* Tarea asignada *
Escribe la continuación del texto sobre la cristología de Barth frente a la de Schleiermacher a partir de su última oración.

Podría parecer, en principio, que la cristología de Barth es totalmente diferente a la de Schleiermacher. En primer lugar, Barth rechazó claramente el proyecto básico de Schleiermacher en sus constantes polémicas y críticas abiertas contra la «religión humana» tal como la concebía el liberalismo protestante. En consecuencia, rechazó sistemáticamente especular sobre la naturaleza de la conciencia histórica y religiosa de Jesús. En segundo lugar, Barth es ciertamente postkantiano en su metodología teológica, pero entiende la prohibición moderna de la metafísica de un modo muy distinto a Schleiermacher77. Schleiermacher percibe la limitación kantiana de la razón especulativa como una apertura que potencia la experiencia religiosa, las prácticas éticas del cristianismo y una religión pietista. Barth ve en la misma limitación especulativa el espectro de la humanidad caída, incapacitada para resolver las cuestiones básicas de la religión por sus propias fuerzas, tales como la existencia y la naturaleza de Dios, o incluso el contenido y el significado de la naturaleza humana y de la ética. Por ello, la cristología emerge dialécticamente contra los límites del conocimiento filosófico humano. Más que reinterpretar a Cristo a la luz de presupuesto filosóficos modernos, encuadrándolo en la falacia pseudocientífica del racionalismo, Barth intenta reinterpretar el enigma del sujeto humano moderno (y postkantiano) desde la perspectiva de la revelación en Cristo. El agnosticismo metodológico de Kant se mantiene como estructura en la antropología de Barth, pero traspuesto ahora en una clave cristocéntrica superior. La crisis del sujeto moderno se resuelve solo mediante la revelación dada en el Señor78. Contra la antropología de Schleiermacher, Barth propone una teología cristocéntrica.

En tercer y último lugar, a diferencia de Schleiermacher, Barth persigue una forma de reflexión teológica abiertamente trinitaria y cristológica de carácter claramente ontológico. Reintroduce temas nicenos y calcedonianos en una teología postkantiana, con influencias de las fuentes clásica, así como una ontología del acontecimiento marcada por la influencia de Hegel79. Su trabajo de madurez busca recuperar una ontología de la unión hipostática y de la distinción de «naturalezas» de Cristo como aquel que es a la vez Dios y hombre80. Esta ontología no se alcanza por la razón natural, sino que es posibilitada únicamente a través de la divina revelación expresada en el Nuevo Testamento.

Datos de elementos y posiciones de texto:
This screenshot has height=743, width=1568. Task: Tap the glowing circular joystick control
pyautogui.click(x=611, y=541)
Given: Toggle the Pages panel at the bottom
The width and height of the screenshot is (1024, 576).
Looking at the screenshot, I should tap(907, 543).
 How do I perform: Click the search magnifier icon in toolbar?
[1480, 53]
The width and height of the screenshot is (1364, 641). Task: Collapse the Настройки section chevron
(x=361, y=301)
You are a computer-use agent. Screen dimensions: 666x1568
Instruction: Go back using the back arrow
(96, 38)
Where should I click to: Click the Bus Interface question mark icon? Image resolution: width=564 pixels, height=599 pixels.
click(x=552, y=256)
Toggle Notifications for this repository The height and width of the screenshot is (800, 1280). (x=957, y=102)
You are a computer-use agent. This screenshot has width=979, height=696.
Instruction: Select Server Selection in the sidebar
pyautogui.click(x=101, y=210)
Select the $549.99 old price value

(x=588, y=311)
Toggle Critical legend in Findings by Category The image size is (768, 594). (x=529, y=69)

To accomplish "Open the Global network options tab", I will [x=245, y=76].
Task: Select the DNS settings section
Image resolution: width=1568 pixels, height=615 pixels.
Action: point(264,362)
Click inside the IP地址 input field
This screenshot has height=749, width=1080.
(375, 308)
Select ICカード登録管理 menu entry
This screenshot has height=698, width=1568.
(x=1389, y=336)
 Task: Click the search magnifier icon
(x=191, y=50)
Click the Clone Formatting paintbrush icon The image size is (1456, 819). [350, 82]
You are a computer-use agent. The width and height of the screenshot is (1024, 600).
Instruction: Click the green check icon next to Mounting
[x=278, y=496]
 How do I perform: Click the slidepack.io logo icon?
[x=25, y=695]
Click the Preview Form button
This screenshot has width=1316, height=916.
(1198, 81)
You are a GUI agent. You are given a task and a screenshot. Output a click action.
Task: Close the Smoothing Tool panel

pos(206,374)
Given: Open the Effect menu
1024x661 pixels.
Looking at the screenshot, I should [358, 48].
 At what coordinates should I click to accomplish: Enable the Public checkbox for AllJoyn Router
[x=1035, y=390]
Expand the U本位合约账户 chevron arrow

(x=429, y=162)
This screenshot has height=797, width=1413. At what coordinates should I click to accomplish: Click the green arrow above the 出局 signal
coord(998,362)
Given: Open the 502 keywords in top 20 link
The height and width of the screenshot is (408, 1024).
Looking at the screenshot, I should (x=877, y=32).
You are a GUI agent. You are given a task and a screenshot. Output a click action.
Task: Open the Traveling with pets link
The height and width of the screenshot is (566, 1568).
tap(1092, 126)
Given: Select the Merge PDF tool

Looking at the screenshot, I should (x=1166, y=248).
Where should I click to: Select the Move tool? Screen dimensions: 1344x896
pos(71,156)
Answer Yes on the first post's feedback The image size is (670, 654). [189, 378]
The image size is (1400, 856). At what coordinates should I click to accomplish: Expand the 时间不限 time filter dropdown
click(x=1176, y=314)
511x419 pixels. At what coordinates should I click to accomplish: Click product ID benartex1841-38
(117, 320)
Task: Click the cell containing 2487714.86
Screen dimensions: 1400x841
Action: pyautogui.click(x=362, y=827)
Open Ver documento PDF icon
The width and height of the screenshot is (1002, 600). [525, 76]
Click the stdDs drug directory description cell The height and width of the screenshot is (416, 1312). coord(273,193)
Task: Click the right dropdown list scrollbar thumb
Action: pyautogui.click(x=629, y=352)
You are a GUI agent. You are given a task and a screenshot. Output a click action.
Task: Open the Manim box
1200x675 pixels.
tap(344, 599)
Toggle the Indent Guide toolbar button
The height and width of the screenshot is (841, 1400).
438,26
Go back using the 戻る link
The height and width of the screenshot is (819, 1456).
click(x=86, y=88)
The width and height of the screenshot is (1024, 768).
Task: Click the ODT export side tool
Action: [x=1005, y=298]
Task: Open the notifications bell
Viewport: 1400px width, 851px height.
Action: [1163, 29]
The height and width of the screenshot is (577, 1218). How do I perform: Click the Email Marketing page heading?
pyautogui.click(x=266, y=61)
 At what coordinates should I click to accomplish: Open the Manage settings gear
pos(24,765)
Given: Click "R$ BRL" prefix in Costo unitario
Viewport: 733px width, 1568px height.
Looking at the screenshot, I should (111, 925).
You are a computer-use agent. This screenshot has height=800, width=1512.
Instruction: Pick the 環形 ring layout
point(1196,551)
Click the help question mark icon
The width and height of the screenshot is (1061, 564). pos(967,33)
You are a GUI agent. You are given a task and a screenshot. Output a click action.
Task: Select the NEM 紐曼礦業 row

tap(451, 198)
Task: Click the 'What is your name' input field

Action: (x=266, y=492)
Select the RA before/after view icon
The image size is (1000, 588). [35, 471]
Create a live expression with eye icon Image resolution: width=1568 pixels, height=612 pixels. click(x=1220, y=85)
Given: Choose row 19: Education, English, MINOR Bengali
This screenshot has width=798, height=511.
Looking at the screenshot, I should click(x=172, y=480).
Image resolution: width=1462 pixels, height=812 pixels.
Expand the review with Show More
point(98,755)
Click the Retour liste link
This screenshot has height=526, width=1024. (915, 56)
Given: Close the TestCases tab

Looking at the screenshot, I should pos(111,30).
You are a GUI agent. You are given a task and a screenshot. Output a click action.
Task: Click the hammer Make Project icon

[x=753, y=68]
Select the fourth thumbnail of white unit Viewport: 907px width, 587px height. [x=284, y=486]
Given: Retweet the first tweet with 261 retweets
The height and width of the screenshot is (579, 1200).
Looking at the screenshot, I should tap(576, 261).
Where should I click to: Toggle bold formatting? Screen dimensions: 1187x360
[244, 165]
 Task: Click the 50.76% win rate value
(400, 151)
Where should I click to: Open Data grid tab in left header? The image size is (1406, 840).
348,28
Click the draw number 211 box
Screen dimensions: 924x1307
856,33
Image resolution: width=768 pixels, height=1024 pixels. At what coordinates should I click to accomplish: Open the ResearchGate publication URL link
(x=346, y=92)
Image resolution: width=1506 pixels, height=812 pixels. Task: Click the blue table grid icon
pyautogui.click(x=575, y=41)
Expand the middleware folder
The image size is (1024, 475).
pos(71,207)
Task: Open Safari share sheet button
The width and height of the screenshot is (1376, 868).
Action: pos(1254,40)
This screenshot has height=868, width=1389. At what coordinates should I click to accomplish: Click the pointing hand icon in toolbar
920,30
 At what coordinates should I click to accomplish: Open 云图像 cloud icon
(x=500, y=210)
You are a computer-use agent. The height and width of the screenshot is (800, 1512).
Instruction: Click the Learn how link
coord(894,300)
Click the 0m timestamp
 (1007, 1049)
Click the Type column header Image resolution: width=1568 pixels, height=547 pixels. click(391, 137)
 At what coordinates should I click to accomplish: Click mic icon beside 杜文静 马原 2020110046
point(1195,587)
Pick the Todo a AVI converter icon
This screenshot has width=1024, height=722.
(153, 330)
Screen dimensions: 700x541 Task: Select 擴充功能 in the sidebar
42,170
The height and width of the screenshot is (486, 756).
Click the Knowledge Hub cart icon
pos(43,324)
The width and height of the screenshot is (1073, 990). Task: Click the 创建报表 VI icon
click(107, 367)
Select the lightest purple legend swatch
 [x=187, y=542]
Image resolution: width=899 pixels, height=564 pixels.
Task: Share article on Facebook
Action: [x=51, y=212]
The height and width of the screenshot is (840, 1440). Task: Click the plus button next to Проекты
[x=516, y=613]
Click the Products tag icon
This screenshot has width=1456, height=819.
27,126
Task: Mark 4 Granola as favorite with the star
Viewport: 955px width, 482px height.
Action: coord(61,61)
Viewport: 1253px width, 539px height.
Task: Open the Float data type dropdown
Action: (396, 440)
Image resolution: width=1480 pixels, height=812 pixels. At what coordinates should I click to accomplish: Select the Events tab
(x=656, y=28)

* Respuesta del ejercicio *
Pero al margen de todas estas diferencias, que no son triviales, hay, sin embargo, importantes semejanzas entre Schleiermacher y Barth. Como se dijo anteriormente, Barth rechaza categóricamente la comprensión del protestantismo liberal sobre el ser humano como una entidad históricamente religiosa; y al hacer eso, pretende librar al cristianismo de cualquier dependencia respecto de una antropología humana o de una teología natural «apriorísticas». Comparte con Schleiermacher, sin embargo, una convicción común con respecto a la crítica kantiana sobre cualquier conocimiento especulativo natural de Dios. Barth pretende (siempre contra el protestantismo liberal) desarrollar una reflexión ontológica sobre Dios a la luz de la elección (CD II, 2), para reflexionar cristológicamente en el ser humano (CD III, 1) y también en el ser de Cristo y sus naturalezas divina y humana (CD IV, 1-2). Pero continuamente insiste que el discurso sobre el verdadero ser de Dios solo es posibilitado por la cristología, nunca de modo natural o filosófico. En otras palabras, defiende con Schleiermacher la imposibilidad de un acceso intelectual a Dios por vía de la razón especulativa. En este sentido, es significativo y no meramente accidental que mantenga una constante reserva respecto a la analogia entis a lo largo de toda su vida81. Barth pretende construir una teología que nos permita superar el problema del secularismo radical del entendimiento humano en la modernidad. Y su manera propia de conseguirlo es releer el agnosticismo especulativo de Kant como una situación «normal» cuando se considera el carácter caído del entendimiento humano sin Cristo. Barth retoma así la crítica luterana contra la theologia gloriae o teología especulativa humana, en favor de la exclusiva teología crucis, de la exclusiva revelación de Dios en Cristo82.

El problema es que, tal como intuyó Schleiermacher, no podemos articular una genuina metafísica calcedoniana sin asumir simultáneamente postulados generales de la metafísica clásica. Calcedonia debe enfrentar el mismo destino que todas las otras formas de ontología premoderna. Si esto último se puede defender, también la cristología clásica puede serlo. En caso contrario, la doctrina tradicional de la Iglesia está en peligro. Si este presupuesto es verdadero, entonces Barth evita enfrentar la cuestión radical. ¿Cómo podemos responder críticamente a la restricción kantiana de pensar especulativamente en Dios de modo general? Si no tenemos una capacidad filosófica (natural) para hablar de la presencia de Dios en el mundo en términos generales, entonces un tratado sobre la ontología de Cristo no será posible.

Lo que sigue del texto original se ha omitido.